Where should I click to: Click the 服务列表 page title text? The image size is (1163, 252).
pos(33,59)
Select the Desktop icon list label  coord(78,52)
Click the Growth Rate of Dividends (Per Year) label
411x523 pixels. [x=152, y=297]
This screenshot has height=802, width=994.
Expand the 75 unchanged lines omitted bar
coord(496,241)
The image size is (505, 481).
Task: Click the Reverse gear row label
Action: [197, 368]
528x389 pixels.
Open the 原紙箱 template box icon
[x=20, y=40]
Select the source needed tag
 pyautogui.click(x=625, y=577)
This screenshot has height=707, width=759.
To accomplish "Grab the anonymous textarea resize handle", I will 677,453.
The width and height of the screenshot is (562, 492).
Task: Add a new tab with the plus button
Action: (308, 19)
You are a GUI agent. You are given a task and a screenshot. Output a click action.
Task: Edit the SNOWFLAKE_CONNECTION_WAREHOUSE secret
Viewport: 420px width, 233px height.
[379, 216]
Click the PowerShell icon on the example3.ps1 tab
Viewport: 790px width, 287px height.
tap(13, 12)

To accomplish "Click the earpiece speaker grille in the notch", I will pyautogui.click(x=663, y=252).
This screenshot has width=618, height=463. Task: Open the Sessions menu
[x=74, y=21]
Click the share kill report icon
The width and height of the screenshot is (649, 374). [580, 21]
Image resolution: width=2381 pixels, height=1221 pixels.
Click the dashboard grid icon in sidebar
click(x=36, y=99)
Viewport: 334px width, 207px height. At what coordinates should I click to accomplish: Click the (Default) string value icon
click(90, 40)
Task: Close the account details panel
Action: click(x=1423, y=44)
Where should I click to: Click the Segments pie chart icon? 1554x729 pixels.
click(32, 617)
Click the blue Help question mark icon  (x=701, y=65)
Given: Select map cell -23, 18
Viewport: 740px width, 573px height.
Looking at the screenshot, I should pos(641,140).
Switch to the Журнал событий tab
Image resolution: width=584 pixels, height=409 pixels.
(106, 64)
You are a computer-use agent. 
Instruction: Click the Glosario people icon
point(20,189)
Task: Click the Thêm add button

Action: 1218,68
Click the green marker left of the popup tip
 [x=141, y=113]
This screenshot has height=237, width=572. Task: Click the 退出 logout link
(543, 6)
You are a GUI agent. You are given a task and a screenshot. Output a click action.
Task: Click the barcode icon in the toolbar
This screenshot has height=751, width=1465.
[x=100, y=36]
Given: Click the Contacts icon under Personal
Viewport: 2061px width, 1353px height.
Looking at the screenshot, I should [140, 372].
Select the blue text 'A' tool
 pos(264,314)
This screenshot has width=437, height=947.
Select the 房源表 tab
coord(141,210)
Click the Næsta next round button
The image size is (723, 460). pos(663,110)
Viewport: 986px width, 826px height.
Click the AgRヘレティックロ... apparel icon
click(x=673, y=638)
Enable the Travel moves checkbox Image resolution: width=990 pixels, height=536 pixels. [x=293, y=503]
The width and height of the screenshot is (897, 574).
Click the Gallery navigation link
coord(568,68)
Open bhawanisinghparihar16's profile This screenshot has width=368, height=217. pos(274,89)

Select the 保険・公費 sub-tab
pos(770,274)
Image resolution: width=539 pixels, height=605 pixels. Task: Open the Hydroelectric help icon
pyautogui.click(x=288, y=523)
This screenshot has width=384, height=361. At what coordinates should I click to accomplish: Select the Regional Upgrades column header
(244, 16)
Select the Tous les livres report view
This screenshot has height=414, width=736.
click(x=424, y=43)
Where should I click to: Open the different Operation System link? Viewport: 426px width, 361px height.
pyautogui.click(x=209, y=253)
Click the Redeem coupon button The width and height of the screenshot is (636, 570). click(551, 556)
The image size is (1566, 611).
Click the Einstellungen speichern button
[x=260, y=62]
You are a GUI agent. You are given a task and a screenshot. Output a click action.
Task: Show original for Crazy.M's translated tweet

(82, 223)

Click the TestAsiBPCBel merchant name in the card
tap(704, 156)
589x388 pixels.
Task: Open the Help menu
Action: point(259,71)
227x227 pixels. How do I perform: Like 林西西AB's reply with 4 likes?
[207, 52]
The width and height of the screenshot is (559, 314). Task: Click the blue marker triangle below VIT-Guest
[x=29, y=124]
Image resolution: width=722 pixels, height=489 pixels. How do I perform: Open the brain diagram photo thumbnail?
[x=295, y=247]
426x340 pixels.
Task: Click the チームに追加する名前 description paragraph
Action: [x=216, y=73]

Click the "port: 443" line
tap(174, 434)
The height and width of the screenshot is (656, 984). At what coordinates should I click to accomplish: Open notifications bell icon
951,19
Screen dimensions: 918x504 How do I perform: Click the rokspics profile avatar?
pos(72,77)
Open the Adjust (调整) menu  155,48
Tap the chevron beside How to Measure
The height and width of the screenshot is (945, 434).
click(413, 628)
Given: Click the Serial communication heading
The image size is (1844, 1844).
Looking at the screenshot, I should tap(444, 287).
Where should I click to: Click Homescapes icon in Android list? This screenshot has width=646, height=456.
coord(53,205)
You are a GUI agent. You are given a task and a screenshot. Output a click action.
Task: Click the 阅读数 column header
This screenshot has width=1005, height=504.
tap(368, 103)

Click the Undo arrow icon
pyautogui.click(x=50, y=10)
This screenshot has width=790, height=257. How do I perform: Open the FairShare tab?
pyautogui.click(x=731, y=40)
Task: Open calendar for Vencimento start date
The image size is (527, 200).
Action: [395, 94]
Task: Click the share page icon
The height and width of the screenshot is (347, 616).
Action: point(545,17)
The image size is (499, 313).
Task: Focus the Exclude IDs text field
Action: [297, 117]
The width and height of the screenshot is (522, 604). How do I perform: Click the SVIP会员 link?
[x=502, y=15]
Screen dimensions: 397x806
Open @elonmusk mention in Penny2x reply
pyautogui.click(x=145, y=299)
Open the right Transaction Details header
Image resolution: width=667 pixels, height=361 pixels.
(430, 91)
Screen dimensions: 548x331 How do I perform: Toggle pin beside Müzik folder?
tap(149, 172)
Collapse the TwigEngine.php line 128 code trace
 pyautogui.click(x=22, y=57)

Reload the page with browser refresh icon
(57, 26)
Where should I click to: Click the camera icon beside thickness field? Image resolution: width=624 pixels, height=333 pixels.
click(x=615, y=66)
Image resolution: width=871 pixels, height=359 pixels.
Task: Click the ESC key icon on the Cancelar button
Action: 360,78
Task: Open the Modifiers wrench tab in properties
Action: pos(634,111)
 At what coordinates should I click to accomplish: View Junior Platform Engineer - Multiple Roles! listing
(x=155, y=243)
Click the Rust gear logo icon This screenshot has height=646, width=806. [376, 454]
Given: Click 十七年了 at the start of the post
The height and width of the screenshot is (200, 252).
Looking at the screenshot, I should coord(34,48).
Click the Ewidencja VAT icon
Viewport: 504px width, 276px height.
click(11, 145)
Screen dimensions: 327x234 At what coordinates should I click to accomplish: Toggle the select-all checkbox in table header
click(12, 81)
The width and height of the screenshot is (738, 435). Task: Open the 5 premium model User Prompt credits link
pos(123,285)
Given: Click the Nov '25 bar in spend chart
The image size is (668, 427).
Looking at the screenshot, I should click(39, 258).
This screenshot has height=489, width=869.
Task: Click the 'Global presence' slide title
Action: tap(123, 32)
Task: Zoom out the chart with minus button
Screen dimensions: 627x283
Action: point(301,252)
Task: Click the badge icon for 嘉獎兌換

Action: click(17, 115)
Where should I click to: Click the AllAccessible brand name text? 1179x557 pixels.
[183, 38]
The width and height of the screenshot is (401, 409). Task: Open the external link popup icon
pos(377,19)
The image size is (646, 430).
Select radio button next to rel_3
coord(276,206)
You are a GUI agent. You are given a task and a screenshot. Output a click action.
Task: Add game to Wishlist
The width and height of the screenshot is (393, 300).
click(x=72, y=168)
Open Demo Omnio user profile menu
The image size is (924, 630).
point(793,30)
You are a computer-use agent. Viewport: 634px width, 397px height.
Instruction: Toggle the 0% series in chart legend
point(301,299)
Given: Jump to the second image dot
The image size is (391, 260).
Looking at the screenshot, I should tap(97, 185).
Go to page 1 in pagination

───

(What you will do): If a line in the entries contains "computer", copy it.

(Solution to this task):
You are a computer-use agent. 
You are a computer-use agent. Viewport: 634px width, 397px height.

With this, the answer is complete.